State-owned defence and security acquisition agency Armscor is in for a belt-tightening year on the heels of being informed its funding allocation is to be cut by R351 million.
An in-house “broadcaster” issued by Armscor’s corporate communications division, which defenceWeb has seen, titled “A notice on the proposed reduction to the transfer payment during the in-year 2018/19” gives details.
“During the Armscor presentation to the Departmental Programme and Budget Evaluation Committee (DPBEC) in June it was recommended that the transfer payment to Armscor (from the Department of Defence budget) be reduced by approximately 24% (R351 million) during the in-year 2018/19.
“EXCO (the Armscor executive committee) will have a comprehensive understanding and finality on the matter by the end of June and then reassess the situation. A work group to urgently develop a robust strategy to manage further reductions has been established by EXCO and its outcome will be presented to the board of directors.”
The in-house communication noted five “critical and immediate directives” to be implemented as part of cost-saving.
On travel all foreign travel is limited to a maximum of three Armscor personnel, including specialists and marketing teams and local travel is limited to business requirements only, excluding seminars and conferences.
There is also an immediate moratorium on all vacancies at Armscor, salary negotiations are on hold, an immediate freeze on entertainment spending is in operation and all future sponsorships and donations are also frozen.
The austerity measures come in the year Armscor is marking a golden jubilee which a spokesman indicated will also be low-key.
“The Armscor executive committee took a decision to celebrate the organisation’s golden jubilee by marking the event, while recognising the need to contain costs in line with its fiscal allocation. There will be no major commemorative events, but the anniversary will be noted in a small stakeholder engagement event with key stakeholders,” Solomzi Mbada, Armscor Group Executive; Corporate Support, said earlier this month.
According to May meeting of the Portfolio Committee on Defence and Military Veterans, Armscor’s projected income for 2018/19 is R1,636 billion, higher than the R1,543 billion projected for 2016/17 and there are hopes Armscor will break even in the 2018/19 financial year.

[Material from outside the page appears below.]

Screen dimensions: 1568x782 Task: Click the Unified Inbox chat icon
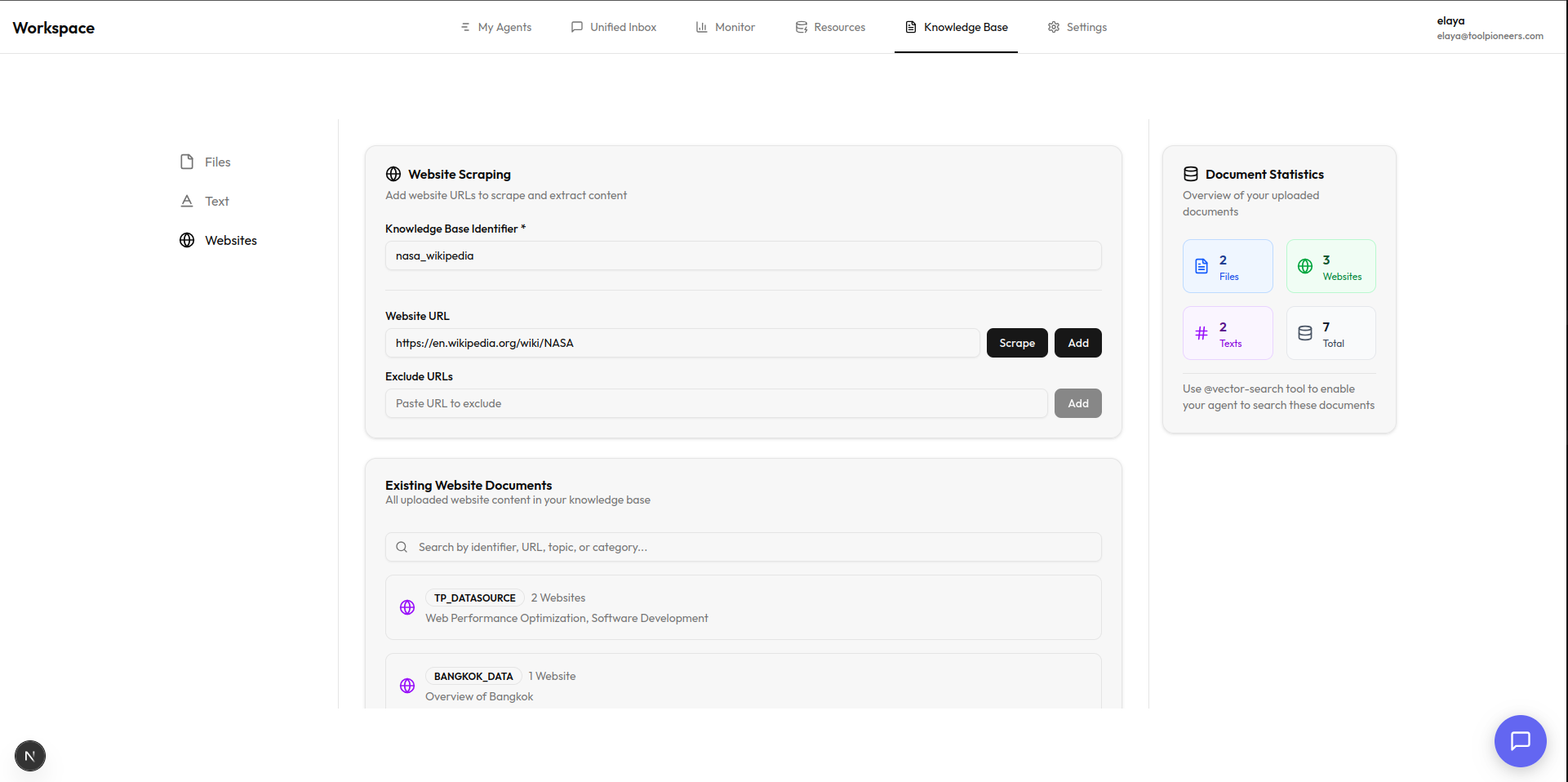pos(577,26)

The main cost increase for 2018/19 is direct personnel cost up from R1,203 billion in 2017/18 to R1,252 billion in 2018/19 and external services increasing from R84,1 million in 2017/18 to R128,5 million in 2018/19.
The Portfolio Committee said in previous yearsthe likelihood of all divisions of Armscor being loss-making was noted, this changed for the 2017/18 projections when it was expected that all components, except the Dockyard, will be profitable. This trend is expected to continue in 2018/19. In the Corporate Plan, financial projections are only included for Armscor Corporate, the Dockyard and the Research and Development divisions. Projected profit/losses for the 2018/19 financial year per components include:
Armscor Corporate: Surplus R31 million
Research and Development: Loss R200 000
Armscor Dockyard: Loss R30.6 million
Armscor Group: Surplus R200 000
When reviewing Armscor expenditure per activity, as presented by National Treasury, overall expenditure increases from R1,905 billion in 2017/18 to R2,081 billion in 2018/19. This translates to a real percentage increase in expenditure of 3,54%. The largest increase in expenditure is expected to be Armscor Logistical Support. Logistical support expenditure will increase from R235,6 million in 2017/18 to R276,3 million in 2018/9 translating to a real percentage increase of 11,16%. Administration expenditure is expected to increase by R51,3 million over the same period, translating into a 5,52% increase in real terms.
Spending for the 2018/19 Armscor budget includes R504 million on administration; R122 million on quality assurance; R405 million on defence materiel acquisition management; R276 million on logistics support; R302 million on the naval dockyard; and R470 million on research and development.